Saturday, July 29, 2006


You would think it would be easy to create a bouquet when your provided with a swatch for the bridesmaid's dresses, wouldn't you? In this case, the sample was of an iridescent fabric that switched from pink to lavender depending on the light. That's not too bad but the client wanted more lavender than pink but she wanted some pink but not too much pink but don't forget the lavender but not all lavender. "You'll get it right, I know you will" she said. "Oh, okay!" I replied. No problem.
I guess it's the people pleaser in me and I hate to see somebody disappointed so we went back and forth till we thought we had it right. It wasn't until we added the bright green Cymbidium that the bouquet took life.
The bride was very happy. In fact, I think I'll always remember her standing there in her robe with her flawless makeup and hair when she said, "I knew you would get it right!"

Saturday, July 15, 2006

Simple yet sophisticated! An assortment of flowers in the same color palette can stand on their own with varying height and their individual textures to add interest. This arrangement was placed on a fireplace mantle totally covered with yellow roses for contrast. The white faux fur trimmed center platform for the glass vessels added another dimension to the overall look.

Saturday, July 08, 2006

This is a simple altar that was made for a wedding ceremony at a local Frederick overlook.

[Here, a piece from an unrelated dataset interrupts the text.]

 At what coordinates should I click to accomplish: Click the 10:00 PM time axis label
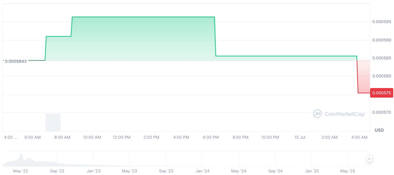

The material is a simple cheese cloth but I found that it has a little weight to it which allows for a nicer draping effect.
This was a very hot day and what you don't see was our staff running around, minutes before guests arrived, with smokers trying to clear out what seemed to be millions of gnats!

Wednesday, July 05, 2006

This was an alternative to an ordinary rose bowl centerpiece. Since this was for a wedding reception, we decided to make it a little more festive by having hand tied bouquets placed on distressed iron garden containers. There were 4 different color variations to the bouquets which added to interest of the room. In the future I would like to do this with four different styles of bouquets to relect the four seasons.

Monday, June 26, 2006

Wedding Cake Tablescape

I've seen it happen too many times, the wedding cake being neglected. Why do people place the cake on an oversized white tablecloth covered table? Do they want it to fade away into a sea of white? Spend a little extra attention and the wedding cake can take it's rightful place as a key element to the wedding reception.
In this picture, we hung lavender sheer drapes as the backdrop with garland and a few water and rose filled test tubes. We also placed a contrasting crushed overlay on the table with a blanket of fresh rose petals. It's simple yet effective.